Work order>
Answer these from the text below on drug-resistant gonorrhea:
(a) By about how many times did gonorrhea cases with decreased sensitivity to cefixime increase in England and Wales from 2004 to 2011?
(b) Which two drugs are left against gonorrhea, and how is each one given?
(c) How many gonorrhea cases were reported in the U.S. in 2011?

Page text>

+--

Forms of gonorrhea that don’t respond to the last line of antibiotics have rapidly spread in Great Britain, expanding the reach of drug-resistant disease.
The number of gonorrhea cases with decreased sensitivity to the front line drug, cefixime, increased by nearly six times from 2004 to 2011 in England and Wales, a team from the U.K.’s Health Protection Agency reported Tuesday in The Lancet Infectious Diseases.
Drug-resistant gonorrhea is a growing trend worldwide, with cases rising in Asia, North America and Europe. Japan has even documented a super-resistant strain of gonorrhea that can thwart all available drugs.
Sixty years ago, doctors had a large arsenal against gonorrhea, including penicillin, ampicillin, tetracycline and doxycycline. But one by one, each of those antibiotics stopped working. Now there are only two drugs left: cefixime, which is taken orally, and ceftriaxone, which is injected into muscle.
Last summer, evidence emerged that cefixime had stopped working against gonorrhea in the U.S. The data was so worrisome that the Centers for Disease Control and Prevention sounded the alarm and issued new guidelines for treating the sexually transmitted disease. Then in January, Canada documented the first case of cefixime-resistant gonorrhea.
Gonorrhea, a.k.a. “the clap,” is the second-most common sexually transmitted disease in the U.S., with more than 300,000 cases reported in 2011.

+--

Stored data>
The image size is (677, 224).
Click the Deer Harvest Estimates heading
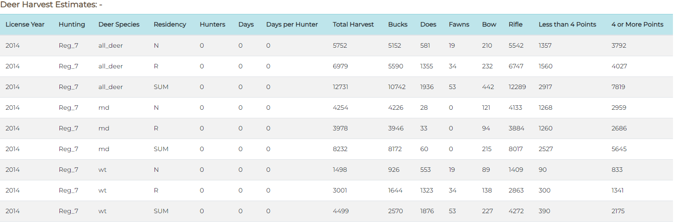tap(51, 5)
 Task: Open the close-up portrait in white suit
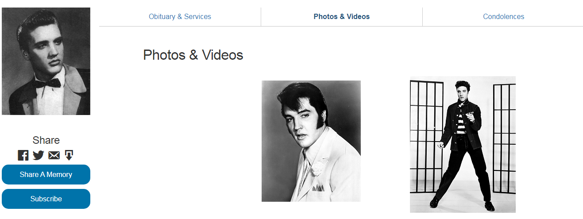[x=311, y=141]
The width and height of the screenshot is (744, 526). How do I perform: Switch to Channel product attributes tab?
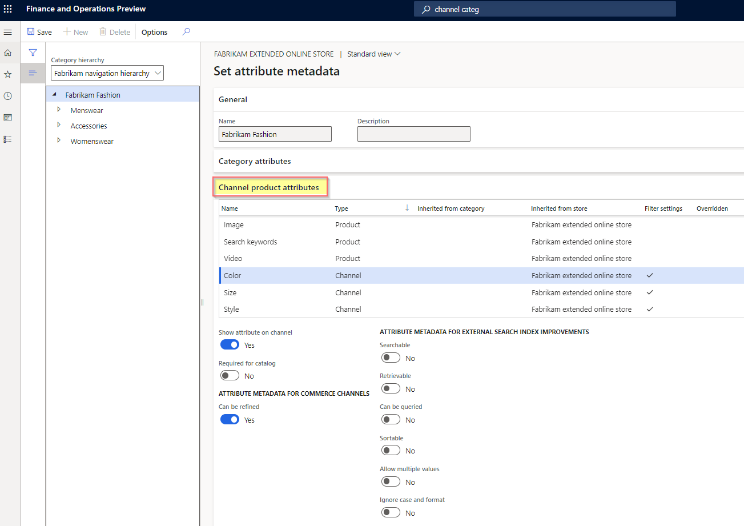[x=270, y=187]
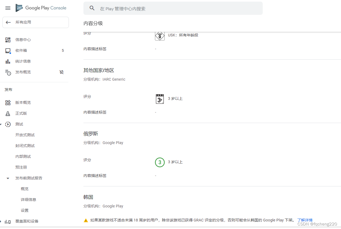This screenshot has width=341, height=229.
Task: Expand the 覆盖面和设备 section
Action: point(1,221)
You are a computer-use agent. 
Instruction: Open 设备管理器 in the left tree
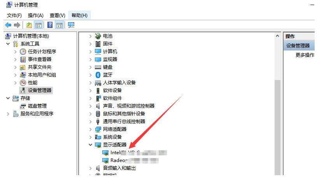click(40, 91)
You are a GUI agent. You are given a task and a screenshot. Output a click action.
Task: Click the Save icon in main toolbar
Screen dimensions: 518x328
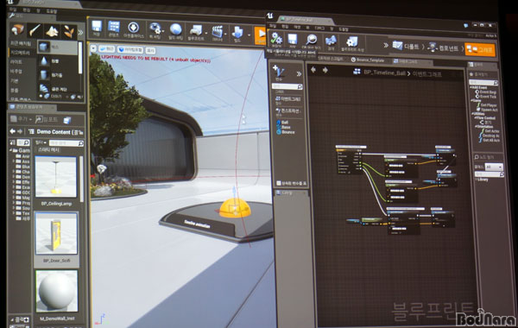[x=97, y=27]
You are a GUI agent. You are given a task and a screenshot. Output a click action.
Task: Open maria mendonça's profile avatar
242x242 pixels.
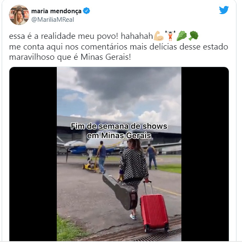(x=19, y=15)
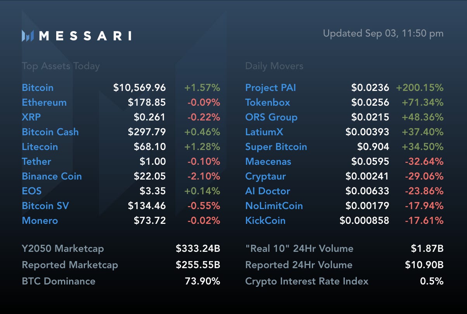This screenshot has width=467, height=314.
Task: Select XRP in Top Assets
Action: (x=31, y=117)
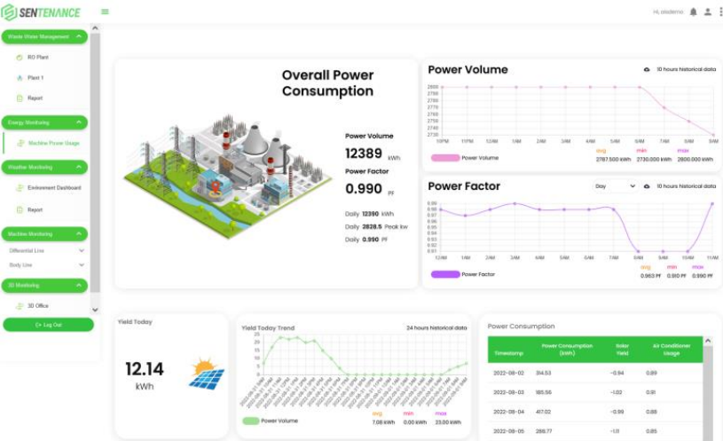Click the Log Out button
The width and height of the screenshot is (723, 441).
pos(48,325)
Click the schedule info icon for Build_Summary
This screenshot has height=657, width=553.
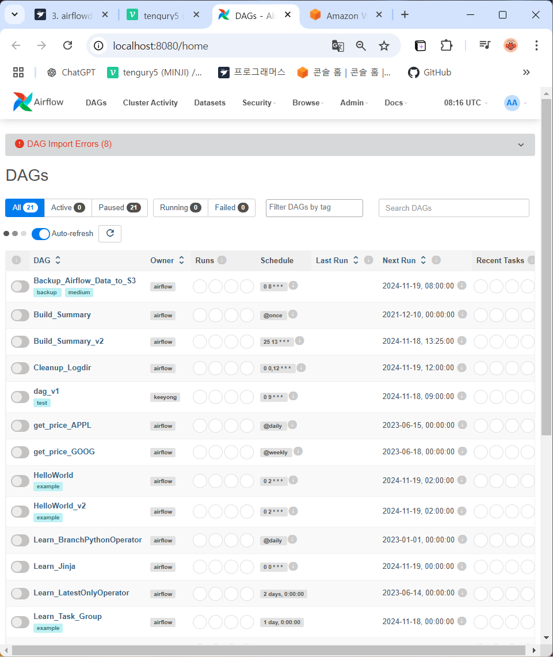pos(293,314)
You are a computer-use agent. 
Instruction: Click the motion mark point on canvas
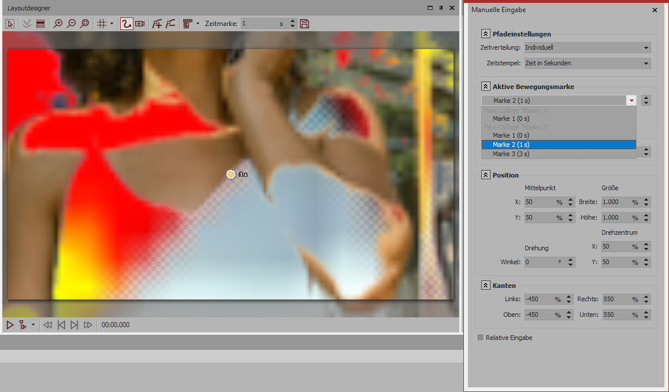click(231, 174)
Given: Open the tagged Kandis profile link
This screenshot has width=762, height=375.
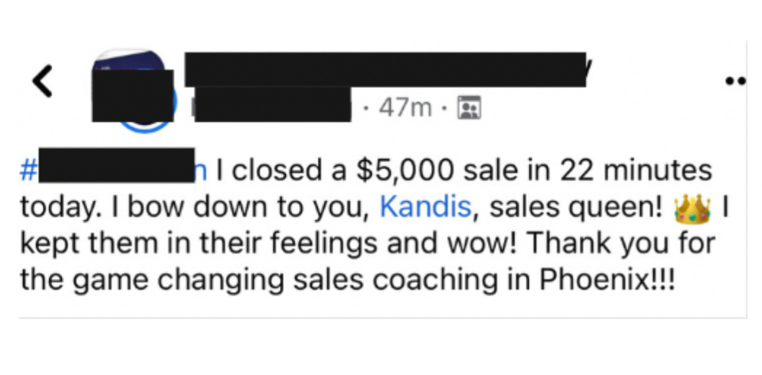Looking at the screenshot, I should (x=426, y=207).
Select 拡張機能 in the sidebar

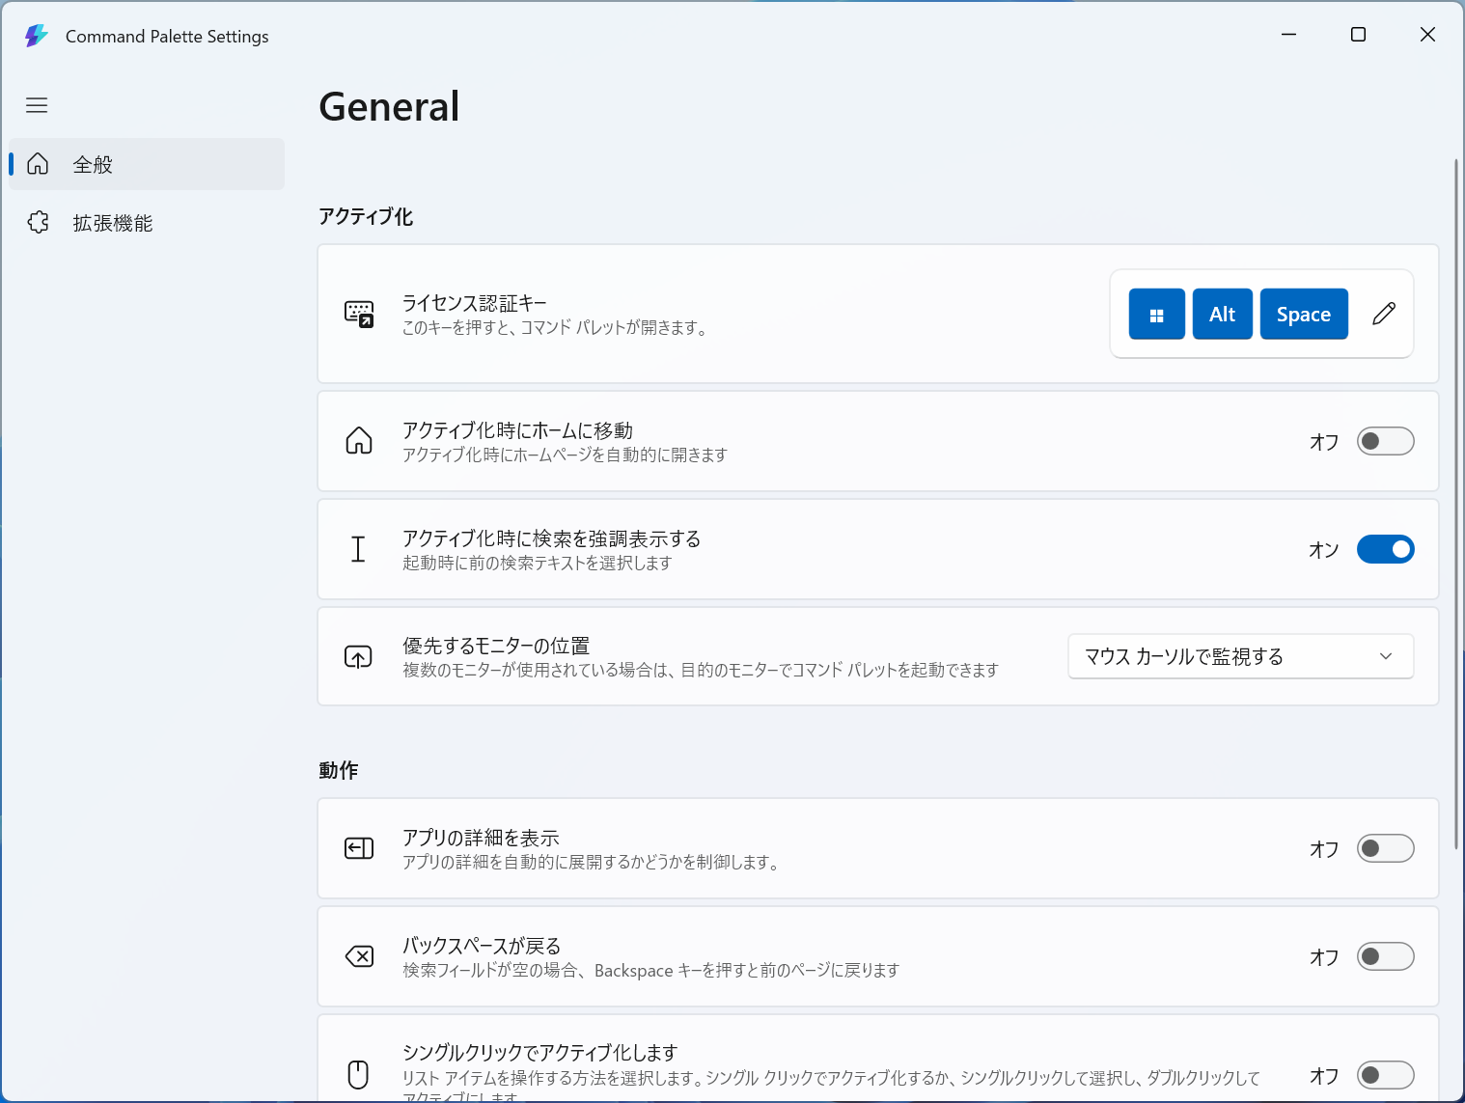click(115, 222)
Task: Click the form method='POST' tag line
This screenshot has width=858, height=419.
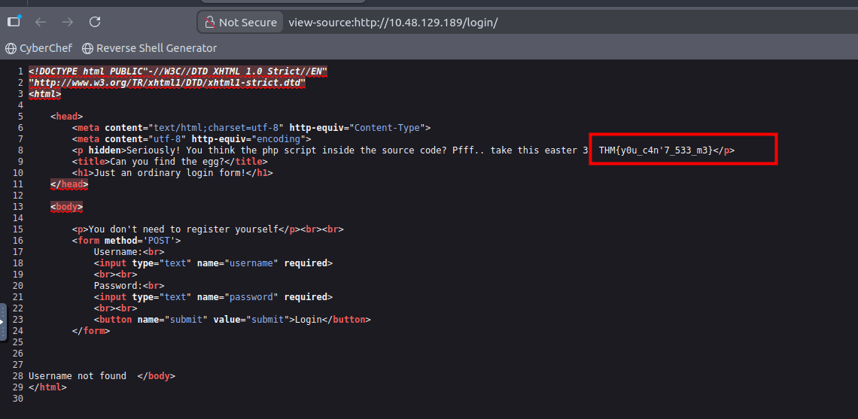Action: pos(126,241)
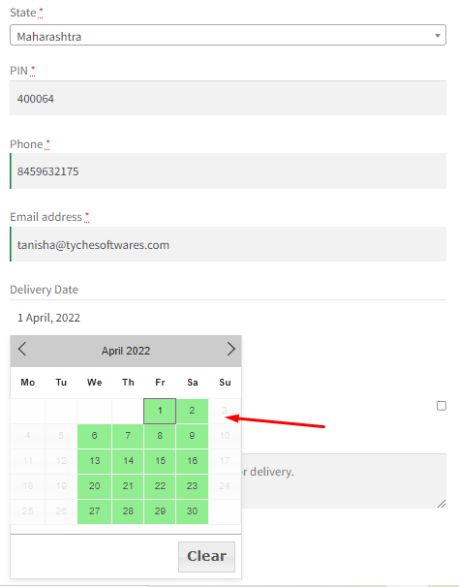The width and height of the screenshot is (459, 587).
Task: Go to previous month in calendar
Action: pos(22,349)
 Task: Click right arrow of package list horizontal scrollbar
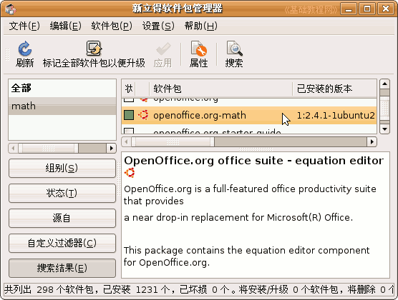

+--

Exercise answer>
(a) Nearly six times.
(b) Cefixime, taken orally, and ceftriaxone, injected into muscle.
(c) More than 300,000.